[[ Selected excerpt open ]]
Let’s look at the trajectory:

### 6. Visualization
sys = md.Universe(pdb3_file, 'data/polyALA_traj.dcd')
ng.show_mdanalysis(sys, gui=True)
NGLWidget(count=200)



Tab(children=(Box(children=(Box(children=(Box(children=(Label(value='step'), IntSlider(value=1, min=-100)), la…

Example 6.2. Analysis of MD trajectory.


End-to-end distance:

### analysis of end-to-end distance

## choose terminal atoms 
N_terminus = sys.select_atoms('resid 1 and name N')
C_terminus = sys.select_atoms('resid 25 and name C')

## go through the whole trajectory and compute distance between them for every frame
dist = []
for frame in sys.trajectory:
    dist.append(np.linalg.norm(N_terminus.positions - C_terminus.positions))

## the result is in the dist array    
dist = np.array(dist) 

Number of hydrogen bonds:

from MDAnalysis.analysis import hbonds ## module for analysis of hydrogen bonds

## compute information about hbonds and write it to the 'hb.timeseries'
hb = hbonds.hbond_analysis.HydrogenBondAnalysis(sys)
[[ Selected excerpt closed ]]
[[ Provided data open ]]
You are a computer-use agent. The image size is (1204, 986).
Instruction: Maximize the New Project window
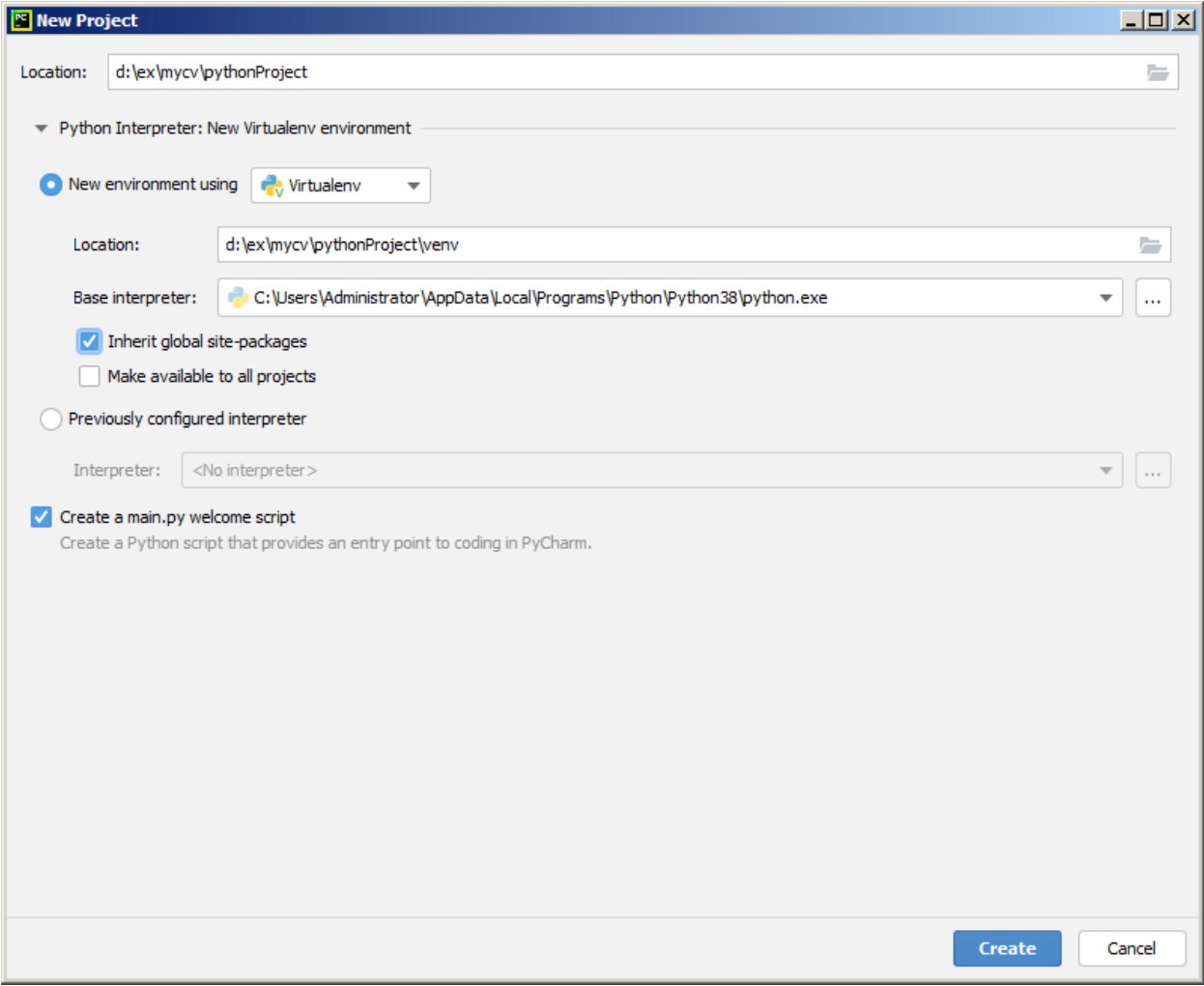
[[ Provided data closed ]]
[[ Provided data open ]]
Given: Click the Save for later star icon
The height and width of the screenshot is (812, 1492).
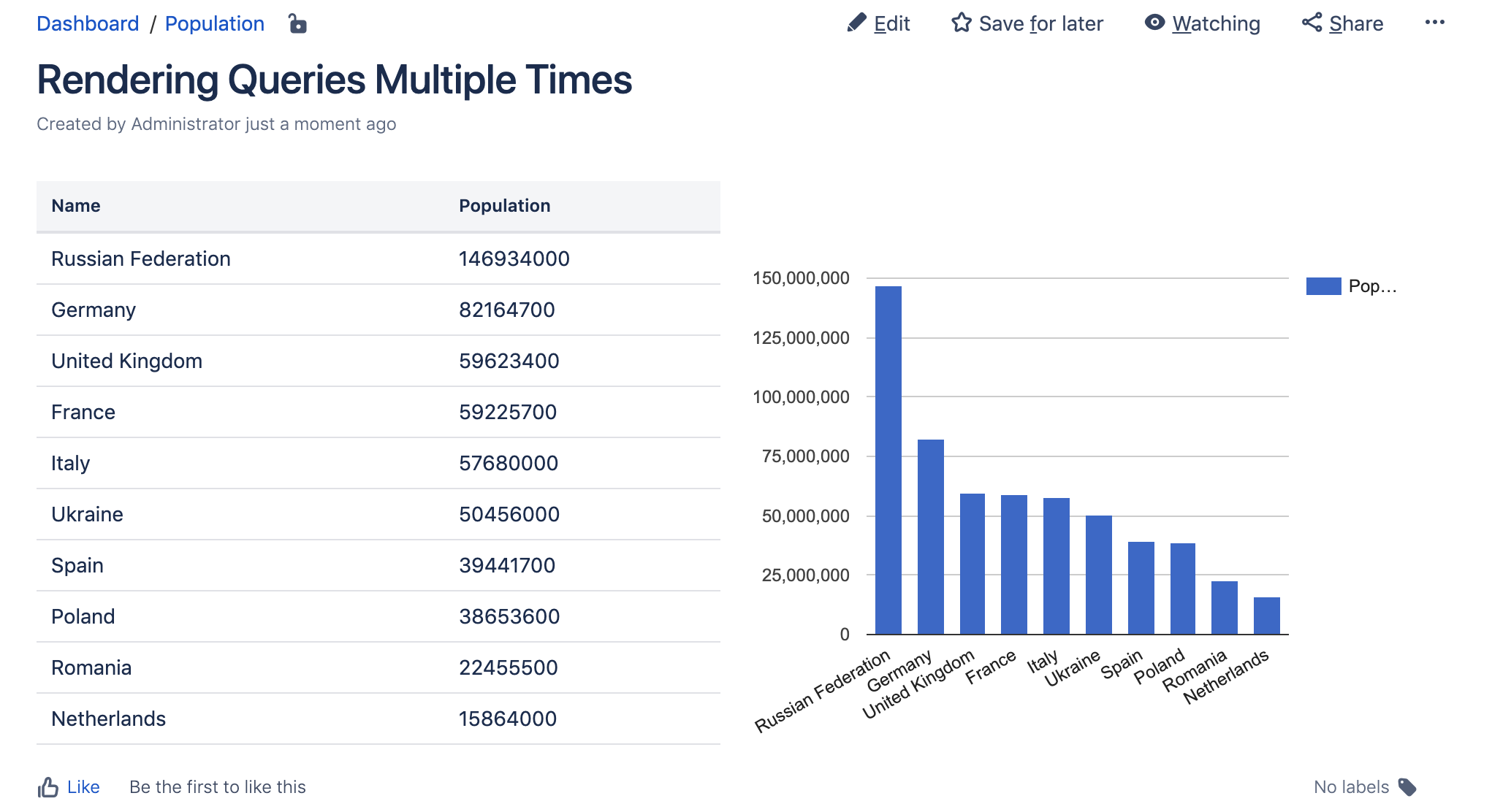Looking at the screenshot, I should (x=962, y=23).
[[ Provided data closed ]]
■ Activity:
Pick up the molecular dynamics trajectory analysis excerpt after its last line and carry it further.

■ The answer:
hb.run()

## print information for the first 10 frames
for frame in hb.timeseries[:10]:
    print(frame)
[]
[]
[]
[]
[]
[]
[[2, 17, 'ALA1:H2', 'ALA2:O', 1.9231754847132658, 132.07458988125043]]
[[3, 17, 'ALA1:H3', 'ALA2:O', 2.355419232373549, 134.467785651158]]
[[3, 17, 'ALA1:H3', 'ALA2:O', 1.7133716830514205, 159.6524110745892], [63, 47, 'ALA7:H', 'ALA5:O', 2.1682246615078897, 130.5838945361935]]
[[63, 47, 'ALA7:H', 'ALA5:O', 2.217855178663783, 127.49586853002494]]
## go through the 'hb.timeseries' file and calculate number of bonds for each time frame 
## (it's the length of array frame)
hb_number = []
for frame in hb.timeseries:
    hb_number.append(len(frame))
    
## the result is in the number array     
hb_number = np.array(hb_number)

We can plot end-to-end distance and number of hydrogen bonds vs time:

plt.figure(figsize=(15,5))

plt.subplot(121)
plt.plot( dist, '-k' )
plt.xlabel('timesteps')
plt.ylabel('end-to-end distance, A')

plt.subplot(122)
plt.plot(hb_number, 'g-')
plt.ylabel('# of hydrogen bonds')
plt.xlabel('timesteps')

plt.show()

png

Ramachandran plot:

from MDAnalysis.analysis import dihedrals  ## module for dihedrals analysis

ram1 = dihedrals.Ramachandran(sys).run(0,30) ## analyse for first 30 steps (black color)
ram2 = dihedrals.Ramachandran(sys).run(170,200) ## analyse for last 30 steps (blue color)

## ramachandran plot
fig, ax = plt.subplots(figsize=(8,8))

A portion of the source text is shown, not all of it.